• WHAT IS BEING ASKED: Filter this data down to the lines that hold "list", and copy them.

GIVEN DATA Block Start

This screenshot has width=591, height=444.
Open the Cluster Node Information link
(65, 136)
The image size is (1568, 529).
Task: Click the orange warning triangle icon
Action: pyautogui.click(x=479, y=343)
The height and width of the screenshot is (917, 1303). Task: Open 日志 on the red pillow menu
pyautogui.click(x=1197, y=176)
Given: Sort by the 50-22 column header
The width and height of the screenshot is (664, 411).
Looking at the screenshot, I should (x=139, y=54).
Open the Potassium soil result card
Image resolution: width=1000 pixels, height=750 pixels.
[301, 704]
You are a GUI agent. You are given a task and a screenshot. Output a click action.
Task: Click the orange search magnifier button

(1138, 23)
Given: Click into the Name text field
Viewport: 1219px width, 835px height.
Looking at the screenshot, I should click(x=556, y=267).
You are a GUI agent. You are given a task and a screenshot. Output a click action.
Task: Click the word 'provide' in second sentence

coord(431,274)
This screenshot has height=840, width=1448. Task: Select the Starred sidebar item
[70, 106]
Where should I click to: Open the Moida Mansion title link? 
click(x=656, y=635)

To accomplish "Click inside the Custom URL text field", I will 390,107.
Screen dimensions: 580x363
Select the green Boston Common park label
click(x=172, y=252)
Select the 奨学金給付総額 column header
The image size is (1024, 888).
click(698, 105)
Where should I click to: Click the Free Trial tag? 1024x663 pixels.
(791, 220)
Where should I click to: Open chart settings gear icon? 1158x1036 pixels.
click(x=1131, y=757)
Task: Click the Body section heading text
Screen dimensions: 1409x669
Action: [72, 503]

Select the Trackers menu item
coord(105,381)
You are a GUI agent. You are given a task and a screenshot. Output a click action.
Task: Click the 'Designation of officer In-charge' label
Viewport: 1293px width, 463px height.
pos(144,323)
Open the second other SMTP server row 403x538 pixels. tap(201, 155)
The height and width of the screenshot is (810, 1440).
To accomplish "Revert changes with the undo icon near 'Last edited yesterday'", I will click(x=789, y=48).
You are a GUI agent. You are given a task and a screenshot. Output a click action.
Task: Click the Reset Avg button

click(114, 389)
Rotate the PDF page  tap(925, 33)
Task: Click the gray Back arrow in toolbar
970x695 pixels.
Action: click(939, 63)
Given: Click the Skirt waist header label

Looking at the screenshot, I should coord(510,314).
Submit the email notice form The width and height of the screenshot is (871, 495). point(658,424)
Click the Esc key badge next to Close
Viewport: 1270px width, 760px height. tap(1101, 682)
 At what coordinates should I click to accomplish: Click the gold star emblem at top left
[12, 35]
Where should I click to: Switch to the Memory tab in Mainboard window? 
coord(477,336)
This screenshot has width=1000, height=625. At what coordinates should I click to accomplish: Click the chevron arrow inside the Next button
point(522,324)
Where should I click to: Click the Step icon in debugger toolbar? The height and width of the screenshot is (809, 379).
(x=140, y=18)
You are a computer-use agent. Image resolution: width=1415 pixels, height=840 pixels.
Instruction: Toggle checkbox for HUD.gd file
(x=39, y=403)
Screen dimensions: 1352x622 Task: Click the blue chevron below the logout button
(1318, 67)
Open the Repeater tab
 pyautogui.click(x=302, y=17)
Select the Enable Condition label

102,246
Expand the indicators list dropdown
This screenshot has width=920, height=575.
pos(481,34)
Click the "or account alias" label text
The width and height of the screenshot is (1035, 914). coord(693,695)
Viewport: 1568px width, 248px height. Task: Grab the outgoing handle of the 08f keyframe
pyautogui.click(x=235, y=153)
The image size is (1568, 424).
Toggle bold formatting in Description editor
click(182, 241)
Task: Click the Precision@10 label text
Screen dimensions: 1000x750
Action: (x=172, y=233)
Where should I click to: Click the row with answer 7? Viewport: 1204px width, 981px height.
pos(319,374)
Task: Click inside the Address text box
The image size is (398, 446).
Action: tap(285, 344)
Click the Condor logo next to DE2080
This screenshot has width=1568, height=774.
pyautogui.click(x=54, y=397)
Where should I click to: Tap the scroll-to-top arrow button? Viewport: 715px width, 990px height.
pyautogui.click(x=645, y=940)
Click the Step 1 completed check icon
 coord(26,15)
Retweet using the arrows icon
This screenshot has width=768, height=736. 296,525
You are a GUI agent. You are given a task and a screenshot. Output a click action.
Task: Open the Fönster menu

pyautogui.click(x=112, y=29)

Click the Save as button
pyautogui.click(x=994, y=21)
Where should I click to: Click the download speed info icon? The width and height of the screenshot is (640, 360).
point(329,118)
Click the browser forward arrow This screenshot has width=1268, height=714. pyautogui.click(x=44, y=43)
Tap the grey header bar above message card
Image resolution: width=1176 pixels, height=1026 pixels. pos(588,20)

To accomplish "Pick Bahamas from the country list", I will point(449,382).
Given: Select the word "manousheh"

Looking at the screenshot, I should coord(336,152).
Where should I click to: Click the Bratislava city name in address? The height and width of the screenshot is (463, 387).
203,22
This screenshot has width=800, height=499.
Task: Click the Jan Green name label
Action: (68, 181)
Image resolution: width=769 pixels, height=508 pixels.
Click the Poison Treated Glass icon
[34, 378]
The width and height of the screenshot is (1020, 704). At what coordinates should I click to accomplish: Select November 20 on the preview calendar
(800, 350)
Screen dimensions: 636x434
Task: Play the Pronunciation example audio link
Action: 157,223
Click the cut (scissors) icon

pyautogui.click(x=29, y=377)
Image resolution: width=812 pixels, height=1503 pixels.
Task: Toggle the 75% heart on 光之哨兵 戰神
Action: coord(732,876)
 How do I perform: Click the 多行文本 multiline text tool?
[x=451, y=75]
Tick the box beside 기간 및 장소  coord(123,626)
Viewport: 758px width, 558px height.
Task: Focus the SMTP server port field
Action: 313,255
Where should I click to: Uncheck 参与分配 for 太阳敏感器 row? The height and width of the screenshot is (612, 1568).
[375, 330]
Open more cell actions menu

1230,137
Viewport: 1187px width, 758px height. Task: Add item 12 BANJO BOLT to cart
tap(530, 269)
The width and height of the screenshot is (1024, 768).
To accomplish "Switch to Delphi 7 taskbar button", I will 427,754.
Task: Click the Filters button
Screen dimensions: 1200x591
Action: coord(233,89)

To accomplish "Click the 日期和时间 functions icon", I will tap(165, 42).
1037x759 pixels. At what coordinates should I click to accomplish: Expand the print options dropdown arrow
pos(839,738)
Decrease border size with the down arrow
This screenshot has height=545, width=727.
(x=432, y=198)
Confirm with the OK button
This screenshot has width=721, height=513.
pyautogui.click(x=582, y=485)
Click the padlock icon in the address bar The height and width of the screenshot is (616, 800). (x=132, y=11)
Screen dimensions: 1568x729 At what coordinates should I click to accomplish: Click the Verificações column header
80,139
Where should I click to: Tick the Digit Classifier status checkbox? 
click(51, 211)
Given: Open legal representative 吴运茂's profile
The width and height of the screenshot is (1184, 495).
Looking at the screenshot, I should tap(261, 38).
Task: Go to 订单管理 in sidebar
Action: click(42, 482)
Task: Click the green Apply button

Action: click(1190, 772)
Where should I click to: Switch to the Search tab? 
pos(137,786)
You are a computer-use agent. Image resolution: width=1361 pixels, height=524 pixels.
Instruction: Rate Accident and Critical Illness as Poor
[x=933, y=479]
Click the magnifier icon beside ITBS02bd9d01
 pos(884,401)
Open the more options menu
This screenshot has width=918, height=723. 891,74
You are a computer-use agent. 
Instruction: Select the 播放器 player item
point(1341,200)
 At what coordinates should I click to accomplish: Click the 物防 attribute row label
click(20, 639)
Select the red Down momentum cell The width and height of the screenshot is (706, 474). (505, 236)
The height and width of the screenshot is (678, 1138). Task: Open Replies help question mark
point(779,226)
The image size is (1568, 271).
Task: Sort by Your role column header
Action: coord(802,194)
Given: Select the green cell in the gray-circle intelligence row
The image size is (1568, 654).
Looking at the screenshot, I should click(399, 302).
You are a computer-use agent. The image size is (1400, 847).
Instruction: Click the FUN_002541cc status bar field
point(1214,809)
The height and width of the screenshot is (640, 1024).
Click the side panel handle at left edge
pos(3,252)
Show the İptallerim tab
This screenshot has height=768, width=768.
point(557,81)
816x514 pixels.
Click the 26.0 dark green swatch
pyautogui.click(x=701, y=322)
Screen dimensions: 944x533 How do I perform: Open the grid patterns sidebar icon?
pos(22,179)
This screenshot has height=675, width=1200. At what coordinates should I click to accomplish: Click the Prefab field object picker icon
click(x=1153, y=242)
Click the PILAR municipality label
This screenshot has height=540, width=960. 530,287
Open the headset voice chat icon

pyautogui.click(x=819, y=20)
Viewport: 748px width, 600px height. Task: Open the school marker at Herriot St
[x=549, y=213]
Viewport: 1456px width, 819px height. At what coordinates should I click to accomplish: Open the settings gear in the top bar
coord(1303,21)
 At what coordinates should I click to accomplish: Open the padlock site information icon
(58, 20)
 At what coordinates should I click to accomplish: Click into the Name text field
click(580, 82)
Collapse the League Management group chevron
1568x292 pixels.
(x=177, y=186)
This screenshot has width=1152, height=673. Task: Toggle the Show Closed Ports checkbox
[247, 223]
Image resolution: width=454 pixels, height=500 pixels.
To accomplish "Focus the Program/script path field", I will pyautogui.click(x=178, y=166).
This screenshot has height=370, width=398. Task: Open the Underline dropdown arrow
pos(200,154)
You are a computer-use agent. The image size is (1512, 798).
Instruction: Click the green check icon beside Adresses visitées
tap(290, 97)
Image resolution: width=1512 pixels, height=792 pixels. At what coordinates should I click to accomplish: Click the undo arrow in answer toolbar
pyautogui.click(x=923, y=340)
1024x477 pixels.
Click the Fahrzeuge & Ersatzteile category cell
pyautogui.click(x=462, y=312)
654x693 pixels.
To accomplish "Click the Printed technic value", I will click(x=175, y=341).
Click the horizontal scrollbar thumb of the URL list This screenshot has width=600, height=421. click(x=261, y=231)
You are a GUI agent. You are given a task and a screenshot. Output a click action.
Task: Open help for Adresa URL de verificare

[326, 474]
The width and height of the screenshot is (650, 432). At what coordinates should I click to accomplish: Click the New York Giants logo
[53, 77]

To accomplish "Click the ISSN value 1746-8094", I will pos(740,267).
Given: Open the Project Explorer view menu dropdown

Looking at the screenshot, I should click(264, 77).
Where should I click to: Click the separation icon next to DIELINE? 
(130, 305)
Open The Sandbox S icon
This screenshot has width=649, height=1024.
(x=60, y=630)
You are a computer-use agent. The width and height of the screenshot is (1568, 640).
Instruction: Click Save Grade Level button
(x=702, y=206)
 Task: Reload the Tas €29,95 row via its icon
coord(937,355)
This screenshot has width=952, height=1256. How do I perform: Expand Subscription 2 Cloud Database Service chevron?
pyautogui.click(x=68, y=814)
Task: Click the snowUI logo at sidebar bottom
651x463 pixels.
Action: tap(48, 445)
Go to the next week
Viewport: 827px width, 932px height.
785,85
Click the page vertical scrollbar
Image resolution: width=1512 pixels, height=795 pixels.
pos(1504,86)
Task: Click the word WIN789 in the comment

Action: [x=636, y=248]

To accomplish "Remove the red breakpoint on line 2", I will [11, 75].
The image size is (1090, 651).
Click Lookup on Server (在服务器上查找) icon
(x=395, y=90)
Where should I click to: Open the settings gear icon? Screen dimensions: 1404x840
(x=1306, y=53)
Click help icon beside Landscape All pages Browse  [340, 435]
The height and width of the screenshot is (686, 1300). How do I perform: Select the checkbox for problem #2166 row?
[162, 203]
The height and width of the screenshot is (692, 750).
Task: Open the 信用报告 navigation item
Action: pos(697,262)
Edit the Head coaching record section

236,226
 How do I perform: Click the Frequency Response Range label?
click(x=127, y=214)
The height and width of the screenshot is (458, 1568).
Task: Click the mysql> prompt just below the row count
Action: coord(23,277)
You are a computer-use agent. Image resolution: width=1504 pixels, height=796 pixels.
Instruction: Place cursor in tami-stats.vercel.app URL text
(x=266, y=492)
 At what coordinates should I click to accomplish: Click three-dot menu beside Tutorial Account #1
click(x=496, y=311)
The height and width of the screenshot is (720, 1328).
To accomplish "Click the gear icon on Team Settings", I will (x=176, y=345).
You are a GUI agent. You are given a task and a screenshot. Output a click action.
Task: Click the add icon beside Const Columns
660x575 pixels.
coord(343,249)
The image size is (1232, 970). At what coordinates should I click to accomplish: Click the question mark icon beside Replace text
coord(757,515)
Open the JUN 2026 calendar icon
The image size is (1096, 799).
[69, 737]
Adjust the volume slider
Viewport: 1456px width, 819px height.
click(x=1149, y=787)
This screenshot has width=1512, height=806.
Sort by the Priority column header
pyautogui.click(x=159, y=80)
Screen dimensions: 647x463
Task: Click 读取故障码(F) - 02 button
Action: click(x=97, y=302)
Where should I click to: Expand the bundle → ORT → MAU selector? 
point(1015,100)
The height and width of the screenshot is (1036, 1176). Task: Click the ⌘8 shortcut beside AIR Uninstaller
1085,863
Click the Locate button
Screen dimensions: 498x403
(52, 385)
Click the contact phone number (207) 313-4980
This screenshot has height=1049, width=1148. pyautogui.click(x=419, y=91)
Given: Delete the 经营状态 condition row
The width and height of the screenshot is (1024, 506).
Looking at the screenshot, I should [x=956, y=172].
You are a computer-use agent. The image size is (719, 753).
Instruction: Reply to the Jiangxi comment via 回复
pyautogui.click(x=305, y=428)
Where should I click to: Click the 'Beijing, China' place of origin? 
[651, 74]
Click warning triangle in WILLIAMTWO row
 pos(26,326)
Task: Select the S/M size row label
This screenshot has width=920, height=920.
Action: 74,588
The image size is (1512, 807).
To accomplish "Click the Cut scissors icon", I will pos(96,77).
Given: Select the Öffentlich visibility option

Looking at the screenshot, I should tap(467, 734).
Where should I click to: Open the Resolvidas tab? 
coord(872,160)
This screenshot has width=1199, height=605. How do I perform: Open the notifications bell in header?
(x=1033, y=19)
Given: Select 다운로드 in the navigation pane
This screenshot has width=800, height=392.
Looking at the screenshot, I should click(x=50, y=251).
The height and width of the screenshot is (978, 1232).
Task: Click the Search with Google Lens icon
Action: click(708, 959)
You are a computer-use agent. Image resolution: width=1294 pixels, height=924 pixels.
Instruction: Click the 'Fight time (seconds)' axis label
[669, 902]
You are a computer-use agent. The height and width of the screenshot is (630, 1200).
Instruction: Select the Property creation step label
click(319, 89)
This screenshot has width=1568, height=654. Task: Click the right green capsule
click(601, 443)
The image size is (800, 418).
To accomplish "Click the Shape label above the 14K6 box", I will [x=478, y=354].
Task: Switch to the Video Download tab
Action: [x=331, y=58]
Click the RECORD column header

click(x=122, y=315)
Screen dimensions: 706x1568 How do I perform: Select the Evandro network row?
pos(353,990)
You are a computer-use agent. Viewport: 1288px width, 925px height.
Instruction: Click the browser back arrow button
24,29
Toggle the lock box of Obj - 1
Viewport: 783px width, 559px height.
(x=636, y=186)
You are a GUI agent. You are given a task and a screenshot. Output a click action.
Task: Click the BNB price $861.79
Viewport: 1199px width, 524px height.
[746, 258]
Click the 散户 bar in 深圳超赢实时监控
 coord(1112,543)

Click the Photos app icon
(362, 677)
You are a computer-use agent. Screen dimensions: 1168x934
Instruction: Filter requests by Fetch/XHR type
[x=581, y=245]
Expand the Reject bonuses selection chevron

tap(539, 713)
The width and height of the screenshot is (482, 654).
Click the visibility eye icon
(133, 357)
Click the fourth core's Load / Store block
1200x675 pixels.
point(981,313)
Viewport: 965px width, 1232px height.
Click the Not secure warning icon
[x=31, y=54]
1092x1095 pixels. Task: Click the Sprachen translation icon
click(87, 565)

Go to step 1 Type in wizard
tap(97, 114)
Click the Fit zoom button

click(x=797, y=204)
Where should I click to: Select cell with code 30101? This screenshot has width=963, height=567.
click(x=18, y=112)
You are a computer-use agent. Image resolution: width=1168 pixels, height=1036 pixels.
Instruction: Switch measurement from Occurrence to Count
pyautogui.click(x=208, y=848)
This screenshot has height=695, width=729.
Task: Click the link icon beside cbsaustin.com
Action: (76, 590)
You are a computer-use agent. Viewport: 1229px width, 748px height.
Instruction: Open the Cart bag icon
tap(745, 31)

GIVEN DATA Block End

• REPLY:
Expand the indicators list dropdown
To accomplish "Pick Bahamas from the country list", I will point(449,382).
Click the horizontal scrollbar thumb of the URL list This screenshot has width=600, height=421. click(x=261, y=231)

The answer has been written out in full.